Clinton Election Team panders to every last minority group in the country
- Nikolas Wagner
- Apr 21, 2015
- 1 min read

It has been only eight days since the Clinton juggernaut revved up its presidential campaign engine, but Hillary For America is already finding new, meaningless ways to connect with the electorate.
“Because voter turnout in the United States is the lowest it has been in decades, we have to appeal to every voter possible, even the ones we don’t care about,” said campaign manager Todd Finkelstein.
The Clinton campaign team has therefore begun to brainstorm new campaign ads that feature every conceivable demographic in the country.
“Our announcement video broke some serious ground regarding diversity,” said Finkelstein. “The video contained soon-to-be college grads, soon-to-be pensioners, heterosexual newlyweds, homosexual soon-to-be weds, the list goes on.”

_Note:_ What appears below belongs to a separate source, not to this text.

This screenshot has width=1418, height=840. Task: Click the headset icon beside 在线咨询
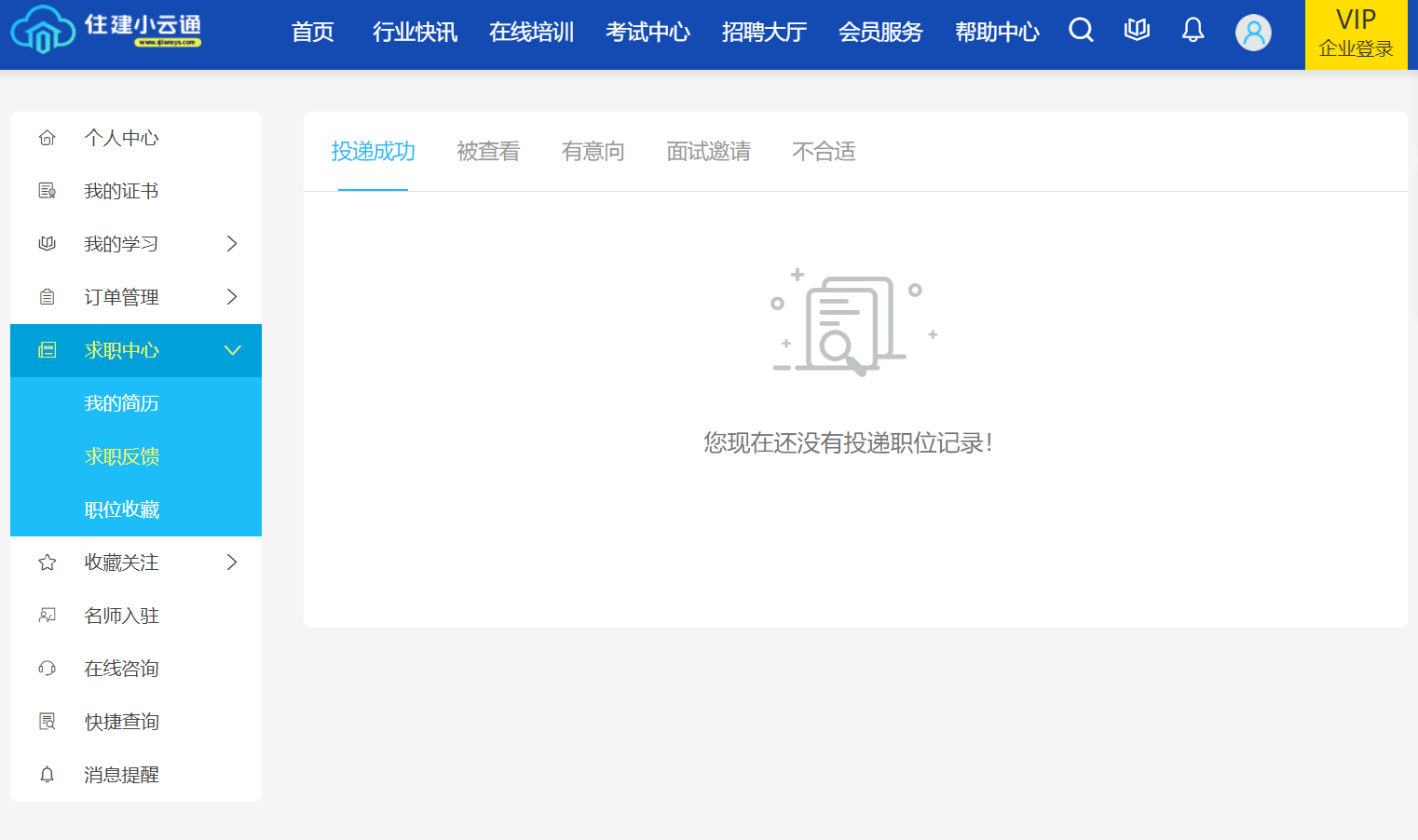(48, 669)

Finkelstein provided The Freudian Slip with some examples of what minority groups they intend to cover in their next video.
“There are so many people to whom we can reach out. For example, we can feature a soon-to-be college grad who also happens to be receiving a pension. Or, we can feature an interracial gay couple that happens to be opening a small business with their Latino cousins. There has got to be somebody like that out there.”
Finkelstein and the rest of the campaign team is excited for what lies ahead. They anticipate that by October of 2016, they will have directly referenced every US citizen.
“I don’t know, maybe we can win the vote of an old white man who is feeling rebellious. All in all, if we can make the American people believe that they can relate to Clinton Dynasty, we’ve done our job.”